--- Artykuł ---

Czas na powrót walecznego chrześcijaństwa
Treść
Pod znakiem dyskusji na temat konieczności obecności katolików w życiu społecznym, a także trudności, jakie napotykają oni w ramach swojej działalności, upłynął drugi dzień III Międzynarodowego Kongresu "Katolicy i polityka: szanse i zagrożenia" w Wyższej Szkole Kultury Społecznej i Medialnej w Toruniu. Sytuację tę omawiali prelegenci z krajów, w których obecność katolików jest ledwie dostrzegalna. Tak jest m.in. w Hiszpanii, Irlandii czy Włoszech.
Diagnozę sytuacji socjopolitycznej katolików w Hiszpanii zaprezentował prof. Alfredo Marcos z Uniwersytetu w Valladolid w referacie pod tytułem "Katolicy w Hiszpanii: obecność społeczna, wykluczenie polityczne". Główne spostrzeżenia profesora Marcosa dotyczyły zaskakującego kontrastu. Jak mówił, z jednej strony obecność katolików i Kościoła katolickiego w społeczeństwie hiszpańskim jest więcej niż zauważalna, z drugiej strony jednak obecność katolików wydaje się rażąco niewielka np. w środkach społecznego przekazu. - Nie na próżno cała historia Hiszpanii, ze swymi blaskami i cieniami, jest naznaczona przez chrześcijaństwo w ogólności, a katolicyzm w szczególności. Zupełnie jednak nie widać tego w telewizji, w niektórych obszarach życia akademickiego, literatury i sztuki. Zwłaszcza kino hiszpańskie zwykle pozostaje obojętne, wręcz wrogie wartościom chrześcijańskim - podkreślał prelegent. Porównując sytuację Hiszpanii z sytuacją Polski, zwrócił uwagę na związki zawodowe. Na Półwyspie Iberyjskim, w przeciwieństwie do Polski, obecność katolików w związkach zawodowych jest znikoma. Również mało widoczni pozostają katolicy w sferze polityki. Ich sposób myślenia, ich wizja życia ludzkiego i społecznego, ich inicjatywy są praktycznie nieobecne w sferze politycznej. Katolicy w perspektywie indywidualnej czują się niewygodnie jako politycy w różnych partiach. Na lewicy próbuje się ich, czy są gotowi postawić dyscyplinę głosowania ponad własnym sumieniem. Na prawicy, czy są gotowi nie kruszyć kopii i stawiać na pierwszym miejscu swoich przekonań moralnych, to znaczy, czy są gotowi skoncentrować swoje starcia z lewicą jedynie na polu gospodarczym. Jak podkreślał prof. Marcos, katolicy w Hiszpanii muszą wybrać między partią wyraźnie wrogą swoim ideom a partią, która wstydzi się ich bronić. I to właśnie w ten sposób idee i wartości tradycji chrześcijańskiej pozostają praktycznie poddane wykluczeniu politycznemu.

---

**Opis zadania**
Jaki tytuł miał referat prof. Alfredo Marcosa według artykułu o kongresie w Toruniu?

--- Materiał ---

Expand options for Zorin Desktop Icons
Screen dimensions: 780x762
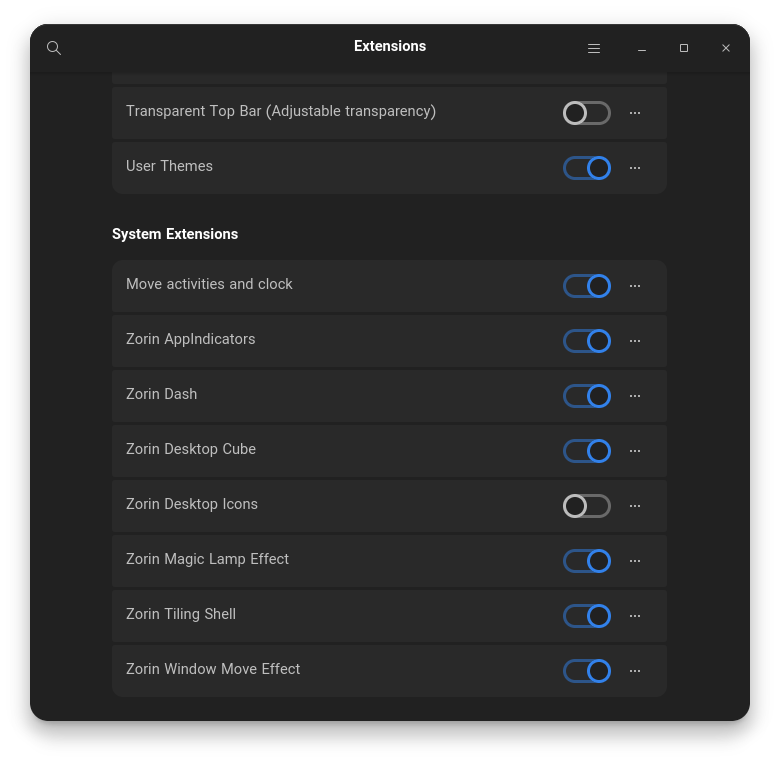click(x=635, y=506)
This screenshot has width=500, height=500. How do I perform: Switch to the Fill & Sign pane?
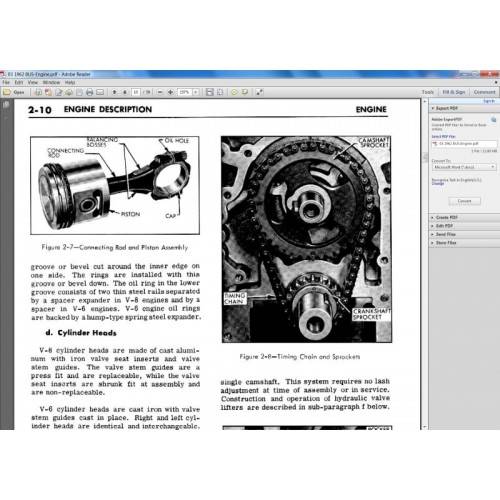[x=454, y=92]
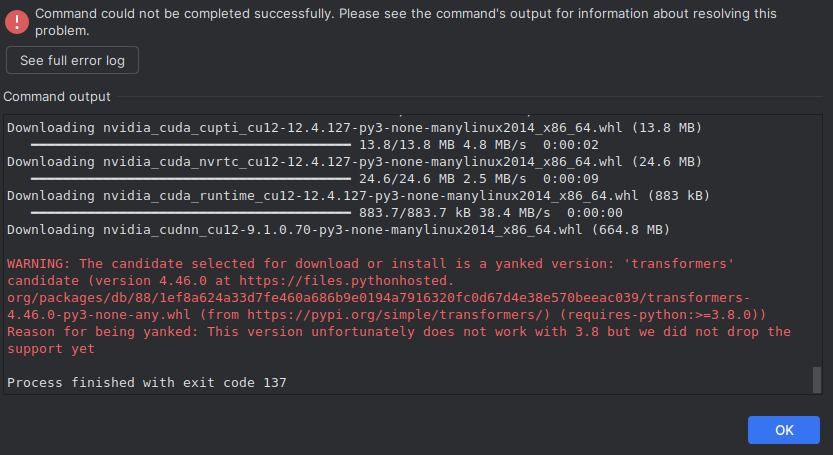Click the 883.7/883.7 kB progress bar
833x455 pixels.
tap(190, 213)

---

**Rozwiązanie zadania**
„Katolicy w Hiszpanii: obecność społeczna, wykluczenie polityczne”.